Lieutenant Percy began to engage in combat missions in F4F Wildcats on November 14, when he participated in overwatch for friendly dive bombers attacking enemy tank forces. He spotted six enemy A6M Zeros approaching the and alerted his flight leader. Percy helped break up the enemy attack, claiming his first kill.

On February 1, 1943, five enemy dive bombers and 30 fighters attacked American ships near Savo Island, sinking the USS De Haven. Lieutenant Percy led four planes into a group of 10 enemy fighter planes, personally shooting down four. A total of 21 of the enemy aircraft were shot down. Percy was awarded the Navy Cross for his actions during the Guadalcanal campaign.

=== Shot-down ===
On June 7, 1943, Lieutenant Percy and his squadron engaged more than 100 Japanese aircraft over the Russell Islands. Percy was flying the new F4U Corsair and shot down one Zero, his sixth and final kill of the war, and damaged another one. Shortly after making his sixth kill, Percy was wounded by enemy fire and the starboard wing of his aircraft was shot off.

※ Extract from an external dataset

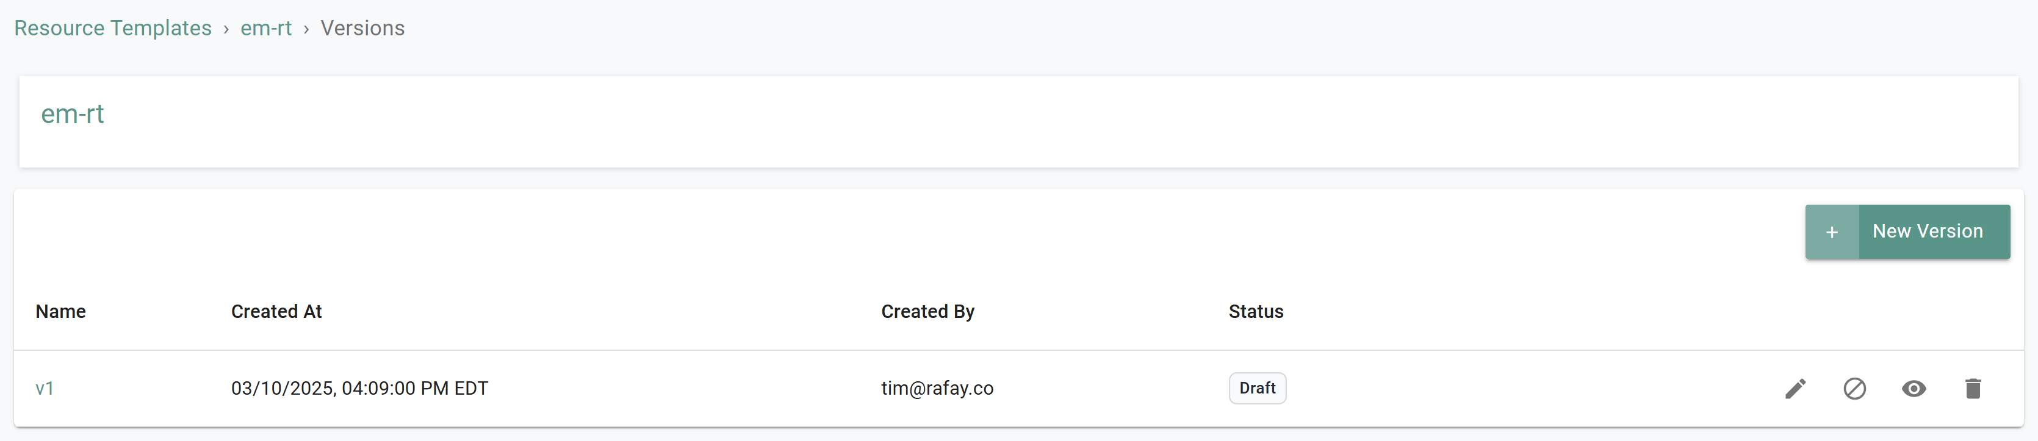
Task: View version v1 via the eye icon
Action: pyautogui.click(x=1914, y=388)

Percy managed to bail out of his plane at a speed of 350 knots. Percy's parachute failed to deploy properly, trailing above him as he fell about 2,000 feet into the ocean. He hit the water feet first, spraining both of his ankles and breaking his pelvis. After miraculously surviving the fall, Percy swam for three hours to the nearest shore. Percy would spend the next year in the hospital before returning to duty.

== Later career and life ==
In the years after World War II, Percy became an experienced Marine helicopter pilot in the early 1950s. Major Percy deployed to Korea, where he served as the operations officer for a Marine helicopter transport squadron from December 1952 to June 1953. In 1955, while serving as the commanding officer of Marine Experimental Helicopter Squadron 1 (HMX-1), Lieutenant Colonel Percy was named the first Presidential helicopter pilot.

Percy retired from the Marines in 1961 with the rank of lieutenant colonel. He died on September 16, 2015, and was buried in Eagle Point National Cemetery in Eagle Point, Oregon.